Let me tell you how it works:

First off, you spend well over two years writing something you think is great - in my case it was a plain English parser for text adventures, written in 6809 which was easily convertible to anything, but I had z80 in mind. You finish the project and think to yourself "I need a publisher for this work", so you scan the games press, magazines and anything else vaguely related and decide on a publishing house you think will be interested in it. You send the disks off (naively complete with source code) to them and wait and wait. Nothing. So you write them a letter. Nothing. So you phone them. Fifteen phone calls later you get through to a guy called "Steve" and he tells you that "whilst your code was good, it doesn't fit in with their current philosophy, and it's of no use to us" so you, dejectedly, decide that next time you'll find out what they want first, before writing. Anyway, a couple of months later this publishing house produces a game with what looks just like your code in it - what can you do? Well if you're in the same shoes as I was, and a zillion other programmers that this has happenend too, not a lot as you simply don't have the necessary financial resources necessary to prove they've used your code!

And it's not just games houses that are happy to do this, but others as well, as correspondence this month has indicated. In this case it was an evaluator for use in a low level debugger (we have the source code here, and bloody comprehensive it is too!) that was simply ripped off for another companies (this is non Mac) low level debugger.

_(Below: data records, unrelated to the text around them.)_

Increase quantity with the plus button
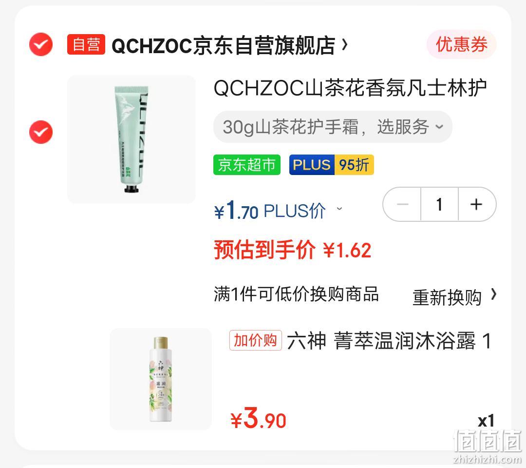click(477, 204)
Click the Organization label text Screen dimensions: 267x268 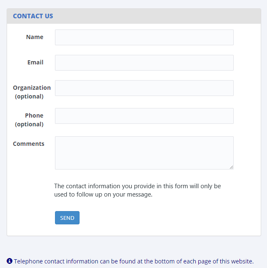(x=32, y=88)
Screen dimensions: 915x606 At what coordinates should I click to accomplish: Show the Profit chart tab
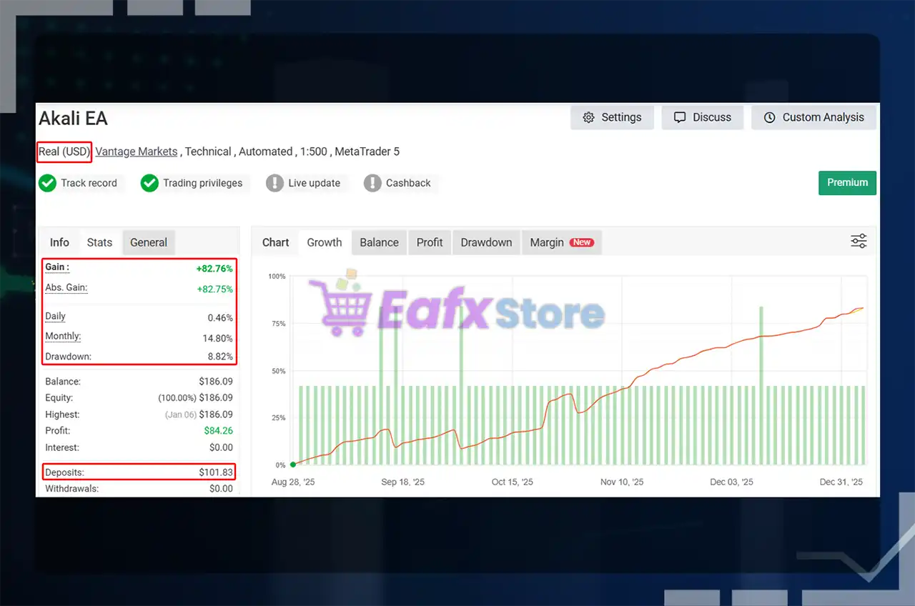[430, 242]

This is a company I used to hold in very high esteem, but if as this authour is indicating, they did simply rip him off, then my opinion is changing rapidly!

I feel compelled to state here and now for the record that we rip nobody off. We insist on total honesty.
For example, if somebody says to me "What do you use to write your software with", if it wasn't our own software, I could not lie. As it is I can truthfully and honestly say that everything we've ever published has been written with Fantasm/PowerFantasm or other related tools. This is not because we haven't thought of using Think C or MPW (the others are jokes surely?) but simply that by using PF we get performance improvements we couldn't otherwise get. Besides how could we sell stuff which we don't use?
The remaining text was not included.